Parental leave must be split up

The Southland Times - - NEWS - STACEY KIRK

The Gov­ern­ment in­tends to block moves from Na­tional that would amend its paid parental leave ex­ten­sion so both par­ents of a new­born could take leave to­gether.

Such a change could be detrimental to the baby, says Labour; If both par­ents were off at the same time, that would be a short­ened to­tal time spent on leave with that child, said Work­place Re­la­tions and Safety Min­is­ter Iain LeesGal­loway.

But Na­tional spokes­woman for work­place re­la­tions and safety Amy Adams said her amend­ment was about flex­i­bil­ity and let­ting fam­i­lies choose what was right for them.

‘‘This is the Labour gov­ern­ments of old, go­ing back to the nanny state of telling fam­i­lies how to ar­range their lives. The pro­posal we’re talk­ing about would sim­ply al­low fam­i­lies to choose – not take any com­pul­sion – but to choose if they wanted to take some, or all of the leave to­gether.’’

The Gov­ern­ment is push­ing through leg­is­la­tion under ur­gency, to in­crease parental leave en­ti­tle­ments from 18 weeks to 22 weeks from July 1, 2018, ex­tend­ing fur­ther to 26 weeks from July 1, 2020. The pro­posed law will by­pass se­lect com­mit­tee pro­cesses, but was to be opened up for po­ten­tial changes in Par­lia­ment yes­ter­day afternoon be­fore its third and fi­nal read­ing later this week.

Lees-Gal­loway said: ‘‘Our con­cern with that is the like­li­hood it would re­duce the amount of time that baby has to bond with their pri­mary care­giver. The whole pur­pose of paid parental leave is to pro­vide space for the baby and their pri­mary care­giver to bond, be­cause we know that at­tach­ment be­tween the baby and the pri­mary care­giver is one of the most im­por­tant things for the baby’s de­vel­op­ment.’’

Lees Gal­loway said he was not op­posed to look­ing at changes to flex­i­bil­ity rules fur­ther down the track, but the Gov­ern­ment had not seen the amend­ment Na­tional was pre­par­ing to put for­ward.

Adams said giv­ing fam­i­lies greater flex­i­bil­ity in tak­ing that leave would be a sig­nif­i­cant help with no ex­tra cost. It was a pol­icy Na­tional also cam­paigned on dur- ing the elec­tion cam­paign.

‘‘Peo­ple who have had twins or pre­ma­ture ba­bies, or peo­ple who have had older sib­lings.
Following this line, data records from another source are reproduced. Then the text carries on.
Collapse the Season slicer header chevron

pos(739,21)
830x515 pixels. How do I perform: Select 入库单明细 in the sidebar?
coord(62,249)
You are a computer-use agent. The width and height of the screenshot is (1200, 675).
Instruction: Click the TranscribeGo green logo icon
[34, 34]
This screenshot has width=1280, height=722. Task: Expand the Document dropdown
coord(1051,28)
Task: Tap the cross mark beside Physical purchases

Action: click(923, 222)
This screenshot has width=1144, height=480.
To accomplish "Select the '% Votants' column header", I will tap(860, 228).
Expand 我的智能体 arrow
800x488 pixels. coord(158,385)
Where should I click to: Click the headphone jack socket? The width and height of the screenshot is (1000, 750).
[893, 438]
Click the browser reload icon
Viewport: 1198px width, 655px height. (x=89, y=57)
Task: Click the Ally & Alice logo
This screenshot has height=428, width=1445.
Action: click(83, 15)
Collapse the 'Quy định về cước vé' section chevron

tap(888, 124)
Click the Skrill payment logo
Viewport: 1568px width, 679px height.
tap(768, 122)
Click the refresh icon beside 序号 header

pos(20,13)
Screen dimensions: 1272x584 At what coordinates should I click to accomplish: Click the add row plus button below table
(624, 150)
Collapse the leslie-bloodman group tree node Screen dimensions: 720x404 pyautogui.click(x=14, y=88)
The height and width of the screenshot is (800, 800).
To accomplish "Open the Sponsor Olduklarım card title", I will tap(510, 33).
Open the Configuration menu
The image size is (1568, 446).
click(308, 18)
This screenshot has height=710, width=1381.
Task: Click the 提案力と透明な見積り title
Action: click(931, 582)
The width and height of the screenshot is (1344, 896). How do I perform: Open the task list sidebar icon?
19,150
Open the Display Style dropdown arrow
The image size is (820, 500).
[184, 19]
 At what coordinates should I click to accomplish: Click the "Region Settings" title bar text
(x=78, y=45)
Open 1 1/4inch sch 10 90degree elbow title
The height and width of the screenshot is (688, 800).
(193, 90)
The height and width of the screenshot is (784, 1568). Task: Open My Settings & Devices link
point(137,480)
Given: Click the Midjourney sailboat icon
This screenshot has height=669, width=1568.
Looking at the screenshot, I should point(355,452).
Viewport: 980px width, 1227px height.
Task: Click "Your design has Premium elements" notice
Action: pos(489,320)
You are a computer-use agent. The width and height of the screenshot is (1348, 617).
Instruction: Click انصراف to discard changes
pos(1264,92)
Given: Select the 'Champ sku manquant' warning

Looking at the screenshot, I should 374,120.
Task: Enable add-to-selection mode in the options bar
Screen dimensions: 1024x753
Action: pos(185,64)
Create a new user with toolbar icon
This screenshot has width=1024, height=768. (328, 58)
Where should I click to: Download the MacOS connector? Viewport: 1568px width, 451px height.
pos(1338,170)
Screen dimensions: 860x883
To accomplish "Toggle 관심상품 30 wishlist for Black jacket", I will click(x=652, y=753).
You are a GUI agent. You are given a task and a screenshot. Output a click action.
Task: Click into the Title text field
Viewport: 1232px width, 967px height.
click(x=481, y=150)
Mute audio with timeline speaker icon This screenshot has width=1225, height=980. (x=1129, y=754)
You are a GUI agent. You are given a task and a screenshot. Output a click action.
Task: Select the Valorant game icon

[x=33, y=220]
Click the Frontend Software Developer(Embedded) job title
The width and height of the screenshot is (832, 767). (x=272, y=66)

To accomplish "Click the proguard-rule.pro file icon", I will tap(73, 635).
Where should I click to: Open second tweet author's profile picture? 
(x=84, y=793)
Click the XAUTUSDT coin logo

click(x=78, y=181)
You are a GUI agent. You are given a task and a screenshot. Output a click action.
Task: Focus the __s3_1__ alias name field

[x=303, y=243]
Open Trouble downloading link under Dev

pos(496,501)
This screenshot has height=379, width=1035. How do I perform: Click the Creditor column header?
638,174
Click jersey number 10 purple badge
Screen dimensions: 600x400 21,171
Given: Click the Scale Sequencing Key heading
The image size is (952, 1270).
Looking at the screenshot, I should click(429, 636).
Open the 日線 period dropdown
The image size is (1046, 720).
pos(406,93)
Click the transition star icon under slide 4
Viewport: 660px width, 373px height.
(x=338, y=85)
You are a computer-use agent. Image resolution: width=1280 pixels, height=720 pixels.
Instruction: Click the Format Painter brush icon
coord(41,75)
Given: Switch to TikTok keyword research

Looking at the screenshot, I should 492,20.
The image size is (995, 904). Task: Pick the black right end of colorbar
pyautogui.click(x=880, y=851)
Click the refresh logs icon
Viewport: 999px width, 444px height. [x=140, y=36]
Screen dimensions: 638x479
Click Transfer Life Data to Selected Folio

And ac­tu­ally what they need most at that time is an op­por­tu­nity for both part­ners to be to­gether for a short pe­riod of time to bond and to work with each other,’’ she said.

‘‘Labour are of course dic­tat­ing that they know what’s best for fam­i­lies and it will be a very rigid ‘one par­ent at a time may take leave’. And for all of their grand words about sup­port­ing young fam­i­lies and young ba­bies and their abil­ity to bond with them, I can’t see any rea­son why they would block that flex­i­bil­ity be­ing avail­able to par­ents,’’ she said.

The amend­ment did not ex­tend the cost of Labour’s pol­icy and it did not ex­tend the to­tal amount of time par­ents had avail­able to them.

Adams said she could see no real rea­son why Labour would be op­posed to giv­ing new fam­i­lies greater flex­i­bil­ity.

‘‘It seems to me they’re em­bar­rassed that they rushed this bill and there was no need to do it. This has been their pol­icy for a long time and they still haven’t prop­erly turned their mind to some of the im­por­tant is­sues, like how paid parental leave works and how it can be made more flex­i­ble.

‘‘I think they are aware they have been caught out by not hav­ing the se­lect com­mit­tee process, dis­pens­ing with it, when ac­tu­ally there was plenty of time; the bill doesn’t take ef­fect un­til July 1, next year.’’

Labour was be­ing ‘‘dog­matic’’ in re­fus­ing to bend to a Na­tional Party amend­ment. The leg­is­la­tion be­ing put through Par­lia­ment was the same Labour bill which gained a par­lia­men­tary ma­jor­ity de­spite Na­tional Gov­ern­ment op­po­si­tion to it dur­ing the last term. For­mer Fi­nance Min­is­ter Bill English used his fi­nan­cial veto at the last hur­dle, say­ing the pol­icy was un­af­ford­able then.

Lees-Gal­loway said Labour would be sup­port­ing a sec­ond amend­ment from Na­tional MP Sarah Dowie how­ever, to al­low ‘‘keep­ing in touch hours’’ for par­ents on paid parental leave. It would es­sen­tially al­low par­ents to con­tinue work­ing a small amount of hours, while on paid parental leave, with no penalty to their leave en­ti­tle­ments.